Fourthly, an external pilot type reducing valve 2 is adopted, the difference between the inlet pressure and the pressure of a downstream pressure guiding feedback pilot control port is large differential pressure, the downstream pressure guiding feedback pilot control gas path is small in aperture and volume, and the pilot action gas consumption is low; the control gas circuit is connected to the gas inlet circuit of the soft robot, so that the driving pressure of the soft robot is lower than the bearing pressure of the soft robot, and the safety is good; particularly, the ratio of the outlet pressure to the inlet pressure of the orifice throttle valve 61 is less than 0.528, and the choke condition is satisfied, so that the orifice throttle valve 61 always works in the choke state.

A safety valve 10 is added, and the use safety of the soft robot is further improved.

Sixthly, a vacuum gas circuit is arranged, so that the soft robot acts reversely, and the action space is larger.

And seventhly, in the continuous process of the mass flow mode, the soft robot made of the elastic rubber material can inhibit the vibration of the soft robot in the motion process by dynamically controlling the opening and closing of the high-frequency high-speed switch valve 62 according to an algorithm.

The pneumatic system of the invention aims to: the low-frequency high-speed switch valve 42 is controlled to quickly approach the control target pressure as much as possible in a large flow mode, the mass flow step property at the opening and closing moment of the orifice throttle valve 61 in a micro flow mode is good, and the pulse control effect of the mass flow is achieved by opening and closing the high-frequency high-speed switch valve 62, so that the high precision of the pressure control is achieved.

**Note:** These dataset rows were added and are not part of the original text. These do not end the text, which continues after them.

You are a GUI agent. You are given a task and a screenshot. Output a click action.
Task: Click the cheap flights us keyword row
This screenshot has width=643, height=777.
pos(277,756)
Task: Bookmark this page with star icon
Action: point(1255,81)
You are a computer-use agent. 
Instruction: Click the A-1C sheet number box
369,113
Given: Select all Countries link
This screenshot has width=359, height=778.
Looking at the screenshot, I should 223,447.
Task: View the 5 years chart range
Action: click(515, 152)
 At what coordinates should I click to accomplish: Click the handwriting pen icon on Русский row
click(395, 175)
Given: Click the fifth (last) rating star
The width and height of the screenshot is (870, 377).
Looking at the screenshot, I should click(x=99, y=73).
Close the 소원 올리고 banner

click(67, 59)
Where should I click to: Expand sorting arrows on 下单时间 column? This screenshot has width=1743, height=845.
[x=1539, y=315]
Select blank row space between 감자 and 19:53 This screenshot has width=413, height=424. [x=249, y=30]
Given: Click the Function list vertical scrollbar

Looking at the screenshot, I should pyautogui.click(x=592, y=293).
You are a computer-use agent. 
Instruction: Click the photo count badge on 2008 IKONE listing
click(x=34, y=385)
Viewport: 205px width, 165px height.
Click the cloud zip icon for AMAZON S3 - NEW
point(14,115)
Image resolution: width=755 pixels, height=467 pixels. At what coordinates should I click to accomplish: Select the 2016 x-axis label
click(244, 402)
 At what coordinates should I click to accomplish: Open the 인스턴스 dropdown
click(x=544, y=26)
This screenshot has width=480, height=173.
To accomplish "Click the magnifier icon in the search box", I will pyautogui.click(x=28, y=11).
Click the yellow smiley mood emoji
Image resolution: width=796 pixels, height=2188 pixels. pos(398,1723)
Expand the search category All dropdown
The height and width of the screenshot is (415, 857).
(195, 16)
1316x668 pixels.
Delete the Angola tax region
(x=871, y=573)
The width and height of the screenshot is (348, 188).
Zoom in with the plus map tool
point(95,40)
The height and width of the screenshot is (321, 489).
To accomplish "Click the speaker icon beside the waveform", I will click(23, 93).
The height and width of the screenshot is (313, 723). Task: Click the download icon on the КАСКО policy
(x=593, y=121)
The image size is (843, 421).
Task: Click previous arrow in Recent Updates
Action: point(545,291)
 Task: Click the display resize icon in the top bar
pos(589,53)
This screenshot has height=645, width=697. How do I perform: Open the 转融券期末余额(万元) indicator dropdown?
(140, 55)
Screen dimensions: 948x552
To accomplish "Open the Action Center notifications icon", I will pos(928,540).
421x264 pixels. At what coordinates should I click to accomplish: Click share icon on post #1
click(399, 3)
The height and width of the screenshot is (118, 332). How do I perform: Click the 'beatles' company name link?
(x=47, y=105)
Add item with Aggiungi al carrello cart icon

It should be understood that the above examples are only for clarity of illustration and are not intended to limit the embodiments. Other variations and modifications will be apparent to persons skilled in the art in light of the above description. And are neither required nor exhaustive of all embodiments. And obvious variations or modifications therefrom are within the scope of the invention.